Mes origines sont tellement lointaines que les premiers temps de mon existence sont un peu flous, je fus certainement fondue par un artisan local car en ces temps reculés vu les moyens de transports de l’époque tout se faisait sur place. J’étais une porte toute simple, sans moulages décoratifs, c’est ce qui décida mes nouveaux propriétaires, surtout parce que j’étais la moins chère, et j’atterris chez des agriculteurs des coteaux de limons qui, à force de privations et d’économies, ont pu réunir les
quatre sous pour m’acheter.
Et maintenant me voilà debout, coincée entre les briques d’un nouveau et modeste four qui fut construit avec des matériaux tout à fait disparates allant de la brique plate certainement récupérée, aux chutes de tuiles à canal qui ont fini de bloquer la
voûte.

portefour

Et commença le début d’une carrière qui avec ses bons et ses mauvais moments passat plusieurs fois d’un siècle à l’autre. Une fois par semaine on s’agitait autour de moi; je ne me souviens plus quel jour c’était, toujours le même, on commençait
par allumer un petit feu juste devant moi et petit à petit on le poussait sous la voûte, une fois le feu au milieu du four, on alimentait le foyer avec des “boureilles” petits fagots fait d’épines et autres rejets qui poussent le long des haies bordant les champs, mes propriétaires n’avaient guère que ce bois qui leur servait aussi pour se chauffer.

On alimentait la chauffe qui durait bien deux heures, pendant ce temps les femmes pétrissaient la pâte à pain et la mettaient à lever sous un drap blanc, et puis voilà, tout était prêt pour enfourner, j’aimais bien le bruit que faisait la pelle on la retirait d’un coup sec pour déposer la pâte au bon endroit.
On me refermait hermétiquement.
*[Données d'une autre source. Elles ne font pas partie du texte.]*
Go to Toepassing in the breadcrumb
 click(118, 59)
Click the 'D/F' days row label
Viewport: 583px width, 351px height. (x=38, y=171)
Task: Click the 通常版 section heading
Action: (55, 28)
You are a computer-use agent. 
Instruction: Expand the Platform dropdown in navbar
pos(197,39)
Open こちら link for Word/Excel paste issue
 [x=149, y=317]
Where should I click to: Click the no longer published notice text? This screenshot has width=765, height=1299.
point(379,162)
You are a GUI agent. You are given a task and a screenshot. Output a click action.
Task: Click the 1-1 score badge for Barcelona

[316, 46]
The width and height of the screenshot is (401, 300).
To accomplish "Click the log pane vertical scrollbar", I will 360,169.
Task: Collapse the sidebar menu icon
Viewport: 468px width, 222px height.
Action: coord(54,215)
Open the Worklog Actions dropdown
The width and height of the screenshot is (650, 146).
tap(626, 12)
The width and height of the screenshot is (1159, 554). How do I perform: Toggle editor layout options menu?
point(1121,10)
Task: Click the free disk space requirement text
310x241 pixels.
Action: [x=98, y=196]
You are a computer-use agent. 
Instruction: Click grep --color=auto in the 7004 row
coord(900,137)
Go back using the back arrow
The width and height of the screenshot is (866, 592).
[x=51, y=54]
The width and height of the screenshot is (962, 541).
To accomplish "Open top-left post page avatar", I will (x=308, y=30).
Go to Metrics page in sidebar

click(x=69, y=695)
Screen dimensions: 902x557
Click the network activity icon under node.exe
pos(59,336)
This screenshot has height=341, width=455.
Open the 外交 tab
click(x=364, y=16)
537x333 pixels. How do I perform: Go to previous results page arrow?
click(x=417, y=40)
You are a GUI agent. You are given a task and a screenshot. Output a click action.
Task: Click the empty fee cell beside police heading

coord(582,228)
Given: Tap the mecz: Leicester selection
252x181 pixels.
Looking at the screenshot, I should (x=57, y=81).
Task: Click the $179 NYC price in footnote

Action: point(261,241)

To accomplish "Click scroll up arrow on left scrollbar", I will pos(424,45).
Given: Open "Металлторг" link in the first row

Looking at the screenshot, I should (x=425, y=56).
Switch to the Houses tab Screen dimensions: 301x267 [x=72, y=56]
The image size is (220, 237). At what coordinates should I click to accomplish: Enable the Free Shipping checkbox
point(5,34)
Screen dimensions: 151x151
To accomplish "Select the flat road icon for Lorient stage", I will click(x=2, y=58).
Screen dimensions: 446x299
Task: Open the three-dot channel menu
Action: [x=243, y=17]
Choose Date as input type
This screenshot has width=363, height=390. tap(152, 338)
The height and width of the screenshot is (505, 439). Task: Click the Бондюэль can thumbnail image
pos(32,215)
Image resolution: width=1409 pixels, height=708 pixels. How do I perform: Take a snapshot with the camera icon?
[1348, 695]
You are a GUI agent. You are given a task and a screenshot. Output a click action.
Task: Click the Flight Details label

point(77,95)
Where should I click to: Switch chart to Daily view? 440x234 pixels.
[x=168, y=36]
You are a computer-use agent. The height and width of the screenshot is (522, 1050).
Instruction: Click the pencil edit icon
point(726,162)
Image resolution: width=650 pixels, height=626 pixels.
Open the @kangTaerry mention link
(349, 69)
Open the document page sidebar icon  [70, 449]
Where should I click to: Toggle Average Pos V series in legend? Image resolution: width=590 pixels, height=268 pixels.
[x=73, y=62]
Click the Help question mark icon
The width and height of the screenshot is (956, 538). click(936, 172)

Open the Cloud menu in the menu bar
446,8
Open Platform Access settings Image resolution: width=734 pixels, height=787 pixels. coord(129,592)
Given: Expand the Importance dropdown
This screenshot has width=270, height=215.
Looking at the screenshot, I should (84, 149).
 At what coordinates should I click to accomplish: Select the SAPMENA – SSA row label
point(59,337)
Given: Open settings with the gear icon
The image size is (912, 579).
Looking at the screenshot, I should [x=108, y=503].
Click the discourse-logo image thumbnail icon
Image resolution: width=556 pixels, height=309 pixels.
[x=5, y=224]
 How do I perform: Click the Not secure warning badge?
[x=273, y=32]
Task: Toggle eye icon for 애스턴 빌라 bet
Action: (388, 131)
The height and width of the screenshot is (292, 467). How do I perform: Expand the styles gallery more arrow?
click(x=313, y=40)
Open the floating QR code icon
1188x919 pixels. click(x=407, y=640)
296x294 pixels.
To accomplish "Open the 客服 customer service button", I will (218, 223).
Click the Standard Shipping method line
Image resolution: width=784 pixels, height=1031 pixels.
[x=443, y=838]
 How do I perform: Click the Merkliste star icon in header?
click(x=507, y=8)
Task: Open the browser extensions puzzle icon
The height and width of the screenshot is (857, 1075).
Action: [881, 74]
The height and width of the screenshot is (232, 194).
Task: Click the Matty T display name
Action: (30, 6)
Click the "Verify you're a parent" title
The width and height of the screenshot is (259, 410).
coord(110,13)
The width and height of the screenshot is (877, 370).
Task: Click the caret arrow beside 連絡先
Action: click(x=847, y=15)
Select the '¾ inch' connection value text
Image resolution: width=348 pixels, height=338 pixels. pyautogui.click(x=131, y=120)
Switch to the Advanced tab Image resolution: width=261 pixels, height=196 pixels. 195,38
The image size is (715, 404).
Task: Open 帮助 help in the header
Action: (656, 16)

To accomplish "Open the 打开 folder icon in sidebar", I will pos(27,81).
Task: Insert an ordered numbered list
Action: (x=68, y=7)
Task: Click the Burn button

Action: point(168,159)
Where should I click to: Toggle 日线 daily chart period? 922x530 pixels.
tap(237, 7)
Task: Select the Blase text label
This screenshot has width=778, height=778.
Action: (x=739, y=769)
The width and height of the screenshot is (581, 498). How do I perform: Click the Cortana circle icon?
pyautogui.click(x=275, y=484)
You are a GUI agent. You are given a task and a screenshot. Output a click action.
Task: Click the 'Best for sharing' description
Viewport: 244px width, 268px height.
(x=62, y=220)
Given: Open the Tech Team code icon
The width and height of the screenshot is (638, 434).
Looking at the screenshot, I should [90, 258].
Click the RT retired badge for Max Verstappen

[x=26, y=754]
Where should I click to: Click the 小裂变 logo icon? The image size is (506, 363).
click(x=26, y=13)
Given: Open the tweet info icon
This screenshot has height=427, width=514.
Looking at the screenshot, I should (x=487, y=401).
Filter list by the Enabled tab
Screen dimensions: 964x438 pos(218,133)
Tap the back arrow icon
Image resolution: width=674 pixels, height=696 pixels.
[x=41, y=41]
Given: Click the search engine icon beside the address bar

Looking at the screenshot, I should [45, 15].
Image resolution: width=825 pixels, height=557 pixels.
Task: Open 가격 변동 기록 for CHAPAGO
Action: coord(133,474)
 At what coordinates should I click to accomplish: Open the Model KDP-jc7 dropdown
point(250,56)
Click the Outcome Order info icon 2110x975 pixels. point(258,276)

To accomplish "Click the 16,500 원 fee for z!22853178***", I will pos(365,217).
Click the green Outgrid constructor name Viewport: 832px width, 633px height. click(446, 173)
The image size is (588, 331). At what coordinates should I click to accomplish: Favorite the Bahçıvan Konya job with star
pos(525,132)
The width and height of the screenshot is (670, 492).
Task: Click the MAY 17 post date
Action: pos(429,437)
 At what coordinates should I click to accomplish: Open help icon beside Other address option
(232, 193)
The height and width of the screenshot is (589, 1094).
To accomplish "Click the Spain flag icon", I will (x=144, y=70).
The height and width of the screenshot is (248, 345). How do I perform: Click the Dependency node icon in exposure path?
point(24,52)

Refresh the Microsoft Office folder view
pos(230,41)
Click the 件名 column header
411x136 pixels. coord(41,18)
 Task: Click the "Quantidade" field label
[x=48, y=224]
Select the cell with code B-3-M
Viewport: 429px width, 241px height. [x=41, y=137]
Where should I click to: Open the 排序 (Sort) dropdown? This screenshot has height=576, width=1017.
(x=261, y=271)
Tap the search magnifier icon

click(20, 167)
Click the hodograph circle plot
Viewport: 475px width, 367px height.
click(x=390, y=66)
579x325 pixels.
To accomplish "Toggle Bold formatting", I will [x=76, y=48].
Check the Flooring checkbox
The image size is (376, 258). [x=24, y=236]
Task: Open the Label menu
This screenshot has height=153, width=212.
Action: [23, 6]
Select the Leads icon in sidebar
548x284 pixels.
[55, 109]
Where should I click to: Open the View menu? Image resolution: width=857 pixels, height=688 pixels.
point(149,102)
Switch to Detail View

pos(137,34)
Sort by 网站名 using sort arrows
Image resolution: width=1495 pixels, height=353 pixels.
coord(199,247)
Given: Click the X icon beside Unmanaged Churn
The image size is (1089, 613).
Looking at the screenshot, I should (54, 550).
C’était le temps de cuisson, les femmes s’en allaient à leurs occupations mais ne me perdaient jamais de vue. De temps en temps, elles m’entrouvraient pour voir l’évolution de la fournée. Vers la fin de la cuisson on me laissait ouverte et toute la maisonnée se réunissait pour voir le bon pain sortir du four, les hommes étaient là, ils vantaient les mérites de leurs épouses pour leur savoir-faire en le tournant souvent à la plaisanterie, les enfants aussi piaillaient autour de moi et ne manquaient pas une occasion pour écorner un morceau de croûte; et quand ils étaient vus, ils se faisaient gronder car le jour même on ne touche pas au pain, on ne mangeait que le lendemain et la fournée durait la semaine.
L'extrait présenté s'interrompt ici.